**TASK SET**
- 1) From the post about asking teachers for college recommendation letters, list every question the high school junior asks.
- 2) Resume the discussion about college recommendation letters, starting right after its final sentence.

**READING PASSAGE**
Hi everyone, I’m a high school Junior planning to ask my AP Lang teacher and guidance counselor for a letter of recommendation, but I have a few questions.
Once I ask them and they’ve written one, what can I do from there? I’m going to start applying to colleges Fall of 2013. Will I have to give both of them an addressed envelope for every college wanting me to send it in? What do I do if it can be uploaded to Common App? How can my teachers upload it?
Okay, well I just finished this whole process so I have a bit of advice. Check to see what schools use the Common App. The Common App is the easiest way for teachers to do recommendations. If your schools use the Common App, great! From there, there will be a specific “School Forms” tab on your right hand side. Click that. You need to authorize release of all recommended records. Then choose your recommenders. My counselor was one, and three other teachers. Important note: Colleges do look at recommendations because of the perception of the teacher into your eyes. “How will our teachers view you?” So I made it a point to choose teachers that I had a good relationship with but also saw me work hard and overcome obstacles. Colleges would rather see how you struggled and overcome through a class than if you were absolutely perfect and had predictable straight a’s. It shows how you handle struggle.

**ROWS**
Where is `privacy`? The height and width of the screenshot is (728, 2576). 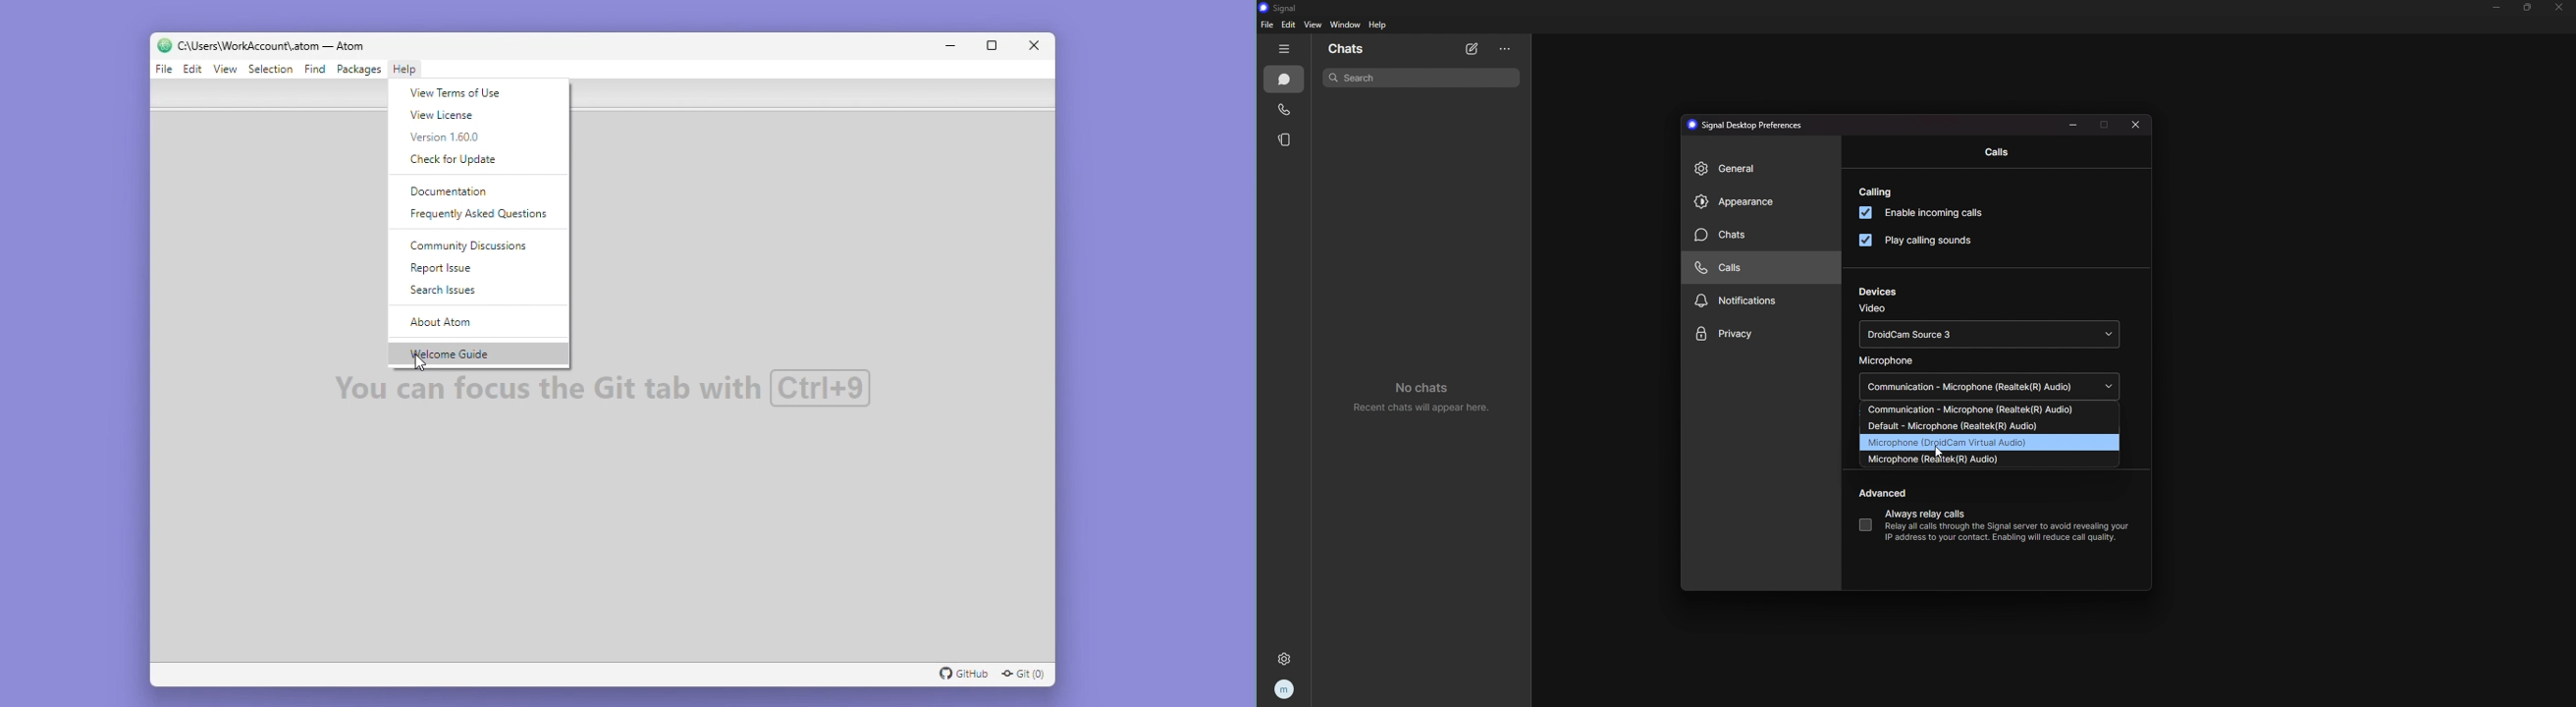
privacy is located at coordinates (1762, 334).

--

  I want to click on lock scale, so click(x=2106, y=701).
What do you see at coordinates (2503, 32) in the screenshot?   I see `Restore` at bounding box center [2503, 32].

* * *

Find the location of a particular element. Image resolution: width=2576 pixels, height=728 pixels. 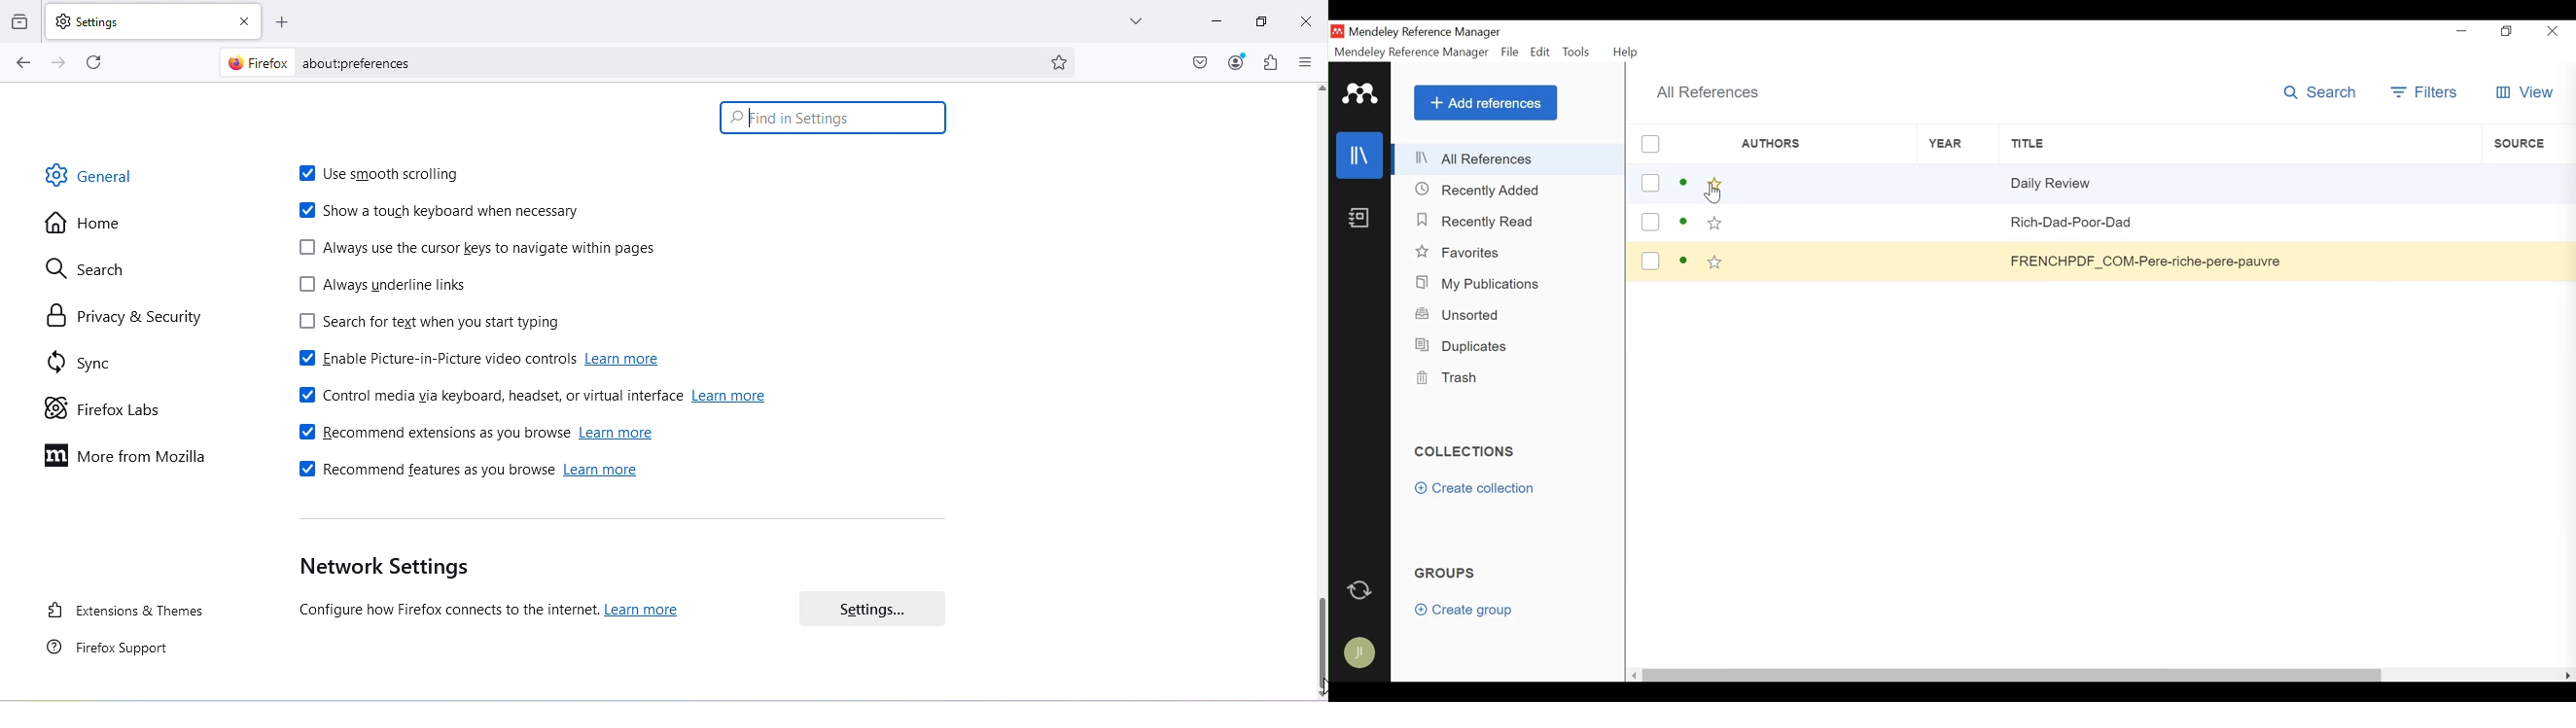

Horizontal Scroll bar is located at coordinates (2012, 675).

**RESPONSES BY TASK**
- 1)
- Once I ask them and they've written one, what can I do from there?
- Will I have to give both of them an addressed envelope for every college wanting me to send it in?
- What do I do if it can be uploaded to Common App?
- How can my teachers upload it?

- 2)
But, moving on from that side note, you’ll select your recommender and enter their email address. The teacher will receive an email and from there, they just do what they do.
If the school is not on the Common App, my understanding is that you provide your teacher with that information (that they’re not on the Common App) and provide them with any documents they need. For example, I applied to Baldwin Wallace University Conservatory of Music for a BM in Music Theatre. Because of this, I needed to provide my teacher with a Music Teacher Recommendation document. But, from my understanding, usually there is no document. Make sure to give them the address. They will seal the envelope and (from what my school did) they would sign over the seal with their signature. This was to make sure students didn’t open them. I was then given back the envelope and I mailed it.
So yeah! That was just my experience with this. It could be different but hopefully this helps!
Why, of course, just think of it like asking someone to prom. You know, get a giant “recommendation?” sign, go on the announcements, serenade them outside their window at night, etc.
So the schools that I’m planning on applying to ask for either 1 or 2 letters of recommendation. The problem is, I only asked one teacher for a letter before the end of junior year. I’m pretty quiet in class, so I think teachers know less about me than about their other students.
Anyways, I was thinking about emailing my PreCalc teacher to ask for a recommendation letter. Is that stupid? (Couldn’t think of better phrasing) It’s the middle of summer, so she would probably have time, but I wasn’t really a special student in her class. (did my homework, middle-of-the-pack grades on tests) Anyone with the same problem?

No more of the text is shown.